Die Schritte aus dem Untergrund

Sammlung Essl Klosterneuburg: "China Now – Neue Kunst aus China"
Illustration
- Mit Ironie begegnet Liu Wei der traditionellen chinesischen Landschaftsmalerei: Aus Gesäßen formt sich eine Hügellandschaft.  Foto: Sammlung Essl Privatstiftung

Mit Ironie begegnet Liu Wei der traditionellen chinesischen Landschaftsmalerei: Aus Gesäßen formt sich eine Hügellandschaft. Foto: Sammlung Essl Privatstiftung

Von Brigitte Borchhardt-Birbaumer

Bis auf einen kleinen Einblick im Künstlerhaus vor etwa fünf Jahren ist die junge chinesische Kunstszene in Österreich noch unbekannt. Nun bietet die von Feng Boyi kuratierte Schau "China Now" in der Sammlung Essl einen breiten Einblick mit 100 Werken von 42 Künstlern.

Chi Peng bringt von Peking aus, wo die meisten anderen auch tätig sind, globale Terrorängste auf den Punkt: In seiner Serie digitaler Fotografien "Sprinting Forward" laufen nackte Knaben in einer Großstadt gegen den Verkehrsstrom und werden von kleinen roten Flugzeugen verfolgt. Wie lästige Insekten oder aus der Kontrolle geratene Spielzeuge sind sie auch in Gängen eines Bürohauses präsent.

Ein Bogen spannt sich von politischen Themen, Aktionismus und sarkastischem Rückblick auf die Werte der kommunistischen Vergangenheit bis zur Selbstverwirklichung im neuen China.

Das extrem junge Phänomen chinesischer Avantgarde-Kunst kam erst in den Neunzigerjahren aus dem Untergrund.

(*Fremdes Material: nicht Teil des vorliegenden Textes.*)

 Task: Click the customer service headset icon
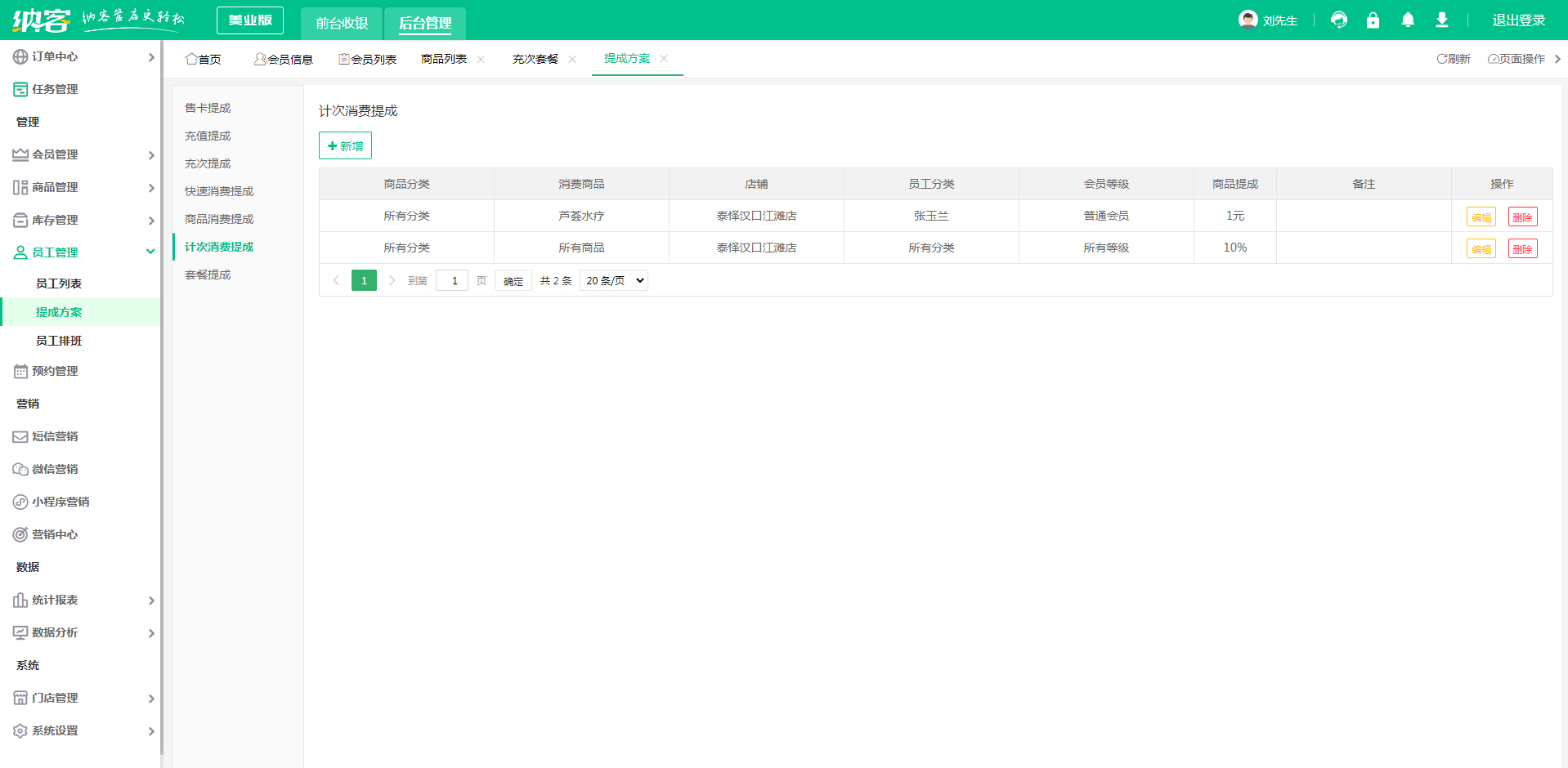(x=1338, y=20)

Einige schafften den Sprung zu internationalen Stars. Ein Großteil der Werke stammt wieder aus der Sammlung Essl selbst, die hier die Nase vorne hat – sicher bald ein Vorteil gegenüber anderen Museen.

Traditionelle Themen und Materialien ihres Landes verpflanzen Zhu Jinshi und Qin Yufen nach Berlin, wo sie derzeit arbeiten, und versuchen mit ihren aus Reispapier oder Seidenfächern bestehenden Installationen eine Verschmelzung von östlicher und westlicher Kultur. Alle Medien werden genützt, der westliche Feminismus oder auch Aktionismus ebenso miteinbezogen wie buddhistische Elemente.

Kritische Kommentare

Es gibt auch zahlreiche kritische Kommentare zum China der Gegenwart in Malerei und Fotografie. Ma Liuming von den East Village Performance Artists wurde aufgrund seiner "Geschlechtswandlungen" allerdings verfolgt und inhaftiert. Trotzdem leben nur wenige der kritischen Künstler im Ausland – einer von ihnen ist der als Filmemacher ausgebildete Ai Weiwei. Der rebellische Spott in Fang Lijuns gemalten, modellierten und in Holzschnitt auftauchenden Glatzköpfen, die grinsenden Gestalten von Yue Minjun, aber auch die Fotografien über kollektive Erinnerung von Hai Bo und dem Fotografenpaar Shao Yinong & Muchen riskieren mittlerweile viel. Die Veränderungen der chinesischen Gesellschaft durch Kapitalismus und Globalisierung sind ebenso wichtig wie die Weiterverwendung von Symbolen des Sozialistischen Realismus.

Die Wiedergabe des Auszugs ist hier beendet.